The Human Microbiome Project (HMP)  was launched by the US National Institutes of Health in 2008, and understanding the relationship between human health and microbiota that live in or on the human body was recognized as an important concept. To decipher this relationship, high-throughput sequencing, also called next-generation sequencing (NGS), supporting a large number of sequences, can be used to sequence 16S ribosomal (r)RNA to construct complex microbial community profiles. 16S rRNA is considered the standard for studying microbial communities and assigning taxonomy to bacteria. Compared to conventional polymerase chain reaction- (PCR-) based or culture-based methods, 16S rRNA sequencing by NGS can detect hundreds to thousands of bacteria at one time and offer relative quantification of the bacteria. Interactions between different bacterial communities and their environments can be comprehensively analyzed by metagenomics research. Associations between diseases and specific bacteria have been described in previous studies, for example, type 2 diabetes [8–11], irritable bowel syndrome (IBS) [12–14], and colorectal cancer (CRC) [15–17]. Moreover, some bacteria which are significantly associated with specific diseases were thought to be biomarkers for construction of a disease risk prediction model [8, 18].
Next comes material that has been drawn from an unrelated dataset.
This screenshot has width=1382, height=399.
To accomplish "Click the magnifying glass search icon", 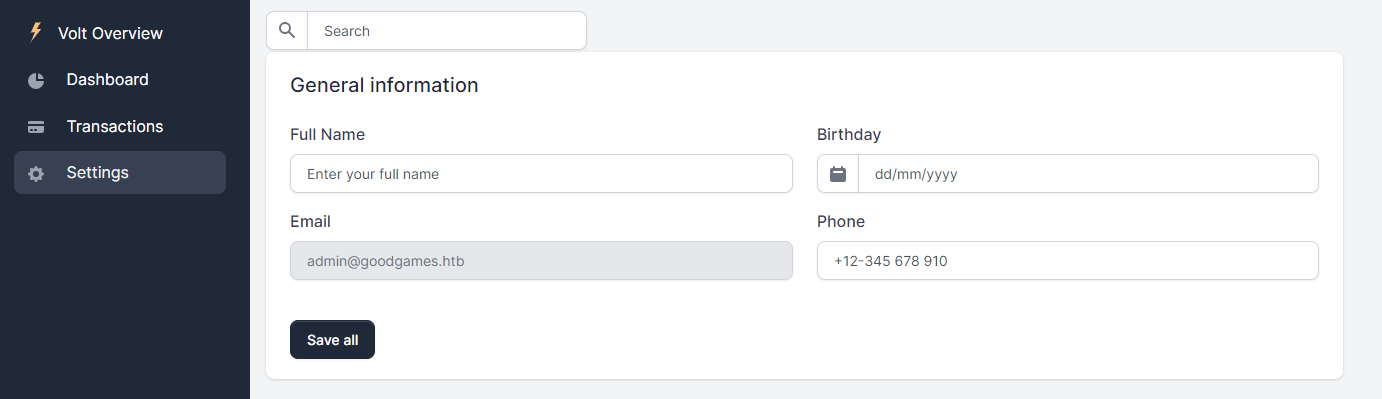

Obesity is a major public health problem worldwide, and its prevalence is rapidly increasing . Obesity is related to several disorders, including type 2 diabetes [20–23], cardiovascular disease [24–26], and cancer [26–28]. Recently, obesity was shown to be associated with an alteration of the gut microbiota, both in human [29–32] and animal models [30, 33, 34]. It was observed that a reduced proportion of the Bacteroidetes and increased proportion of the Firmicutes were associated with human obesity [30, 35, 36]. Also, an increase of Actinobacteria in obese individuals was reported . In another study, amounts of Archaea and Methanobacteriales were positively correlated with obesity , and their amounts in obesity samples decreased or disappeared after gastric bypass surgery. In addition, another study also mentioned that the amounts of Bifidobacterium and Ruminococcus decreased in obesity samples . However, some studies indicated that the ratio of the proportions of Bacteroidetes and Firmicutesis contradictory  or not associated [5, 40] with obesity.
With different ethnicities and regions, dietary habits and environmental factors can widely vary, and there is a lack of studies focusing on Taiwanese samples. Therefore, herein we collected 81 stool samples from Taiwanese for analysis of the association between gut flora and obesity. According to a study by Pan et al. , Taiwan adopted body mass index (BMI) values of 24 and 27 as the cutoff points for being overweight and obese, respectively. In this study, the stools of 36 obese (BMI ≥ 27) and 45 normal persons (BMI ≤ 24) were collected, and 16S rRNA sequencing was used to assess the association between obesity and the taxonomic composition of the gut microbiota.
Participant metadata are summarized in Table 1, and detailed sample profiles are given in Table available online in Supplementary material at http://dx.doi.org/10.1155/2014/906168, including the number of reads, gender, age, height, weight, and BMI. In total, 4,152,740 sequence reads were obtained from the 81 samples, and a mean of 51,268 reads with a median read length of 125 bp was obtained per study participant. Sequence reads were processed through our taxonomic mapping process, and the distribution of genera in samples is depicted in Figure 1. The sequencing results showed that the most abundant genera in all samples were Bacteroides (28%), Prevotella (20%), Escherichia (9.7%), Phascolarctobacterium (3.9%), Eubacterium (3.2%), Megamonas (3%), Faecalibacterium (2.9%), Gemmiger (2.2%), and Sutterella (2%).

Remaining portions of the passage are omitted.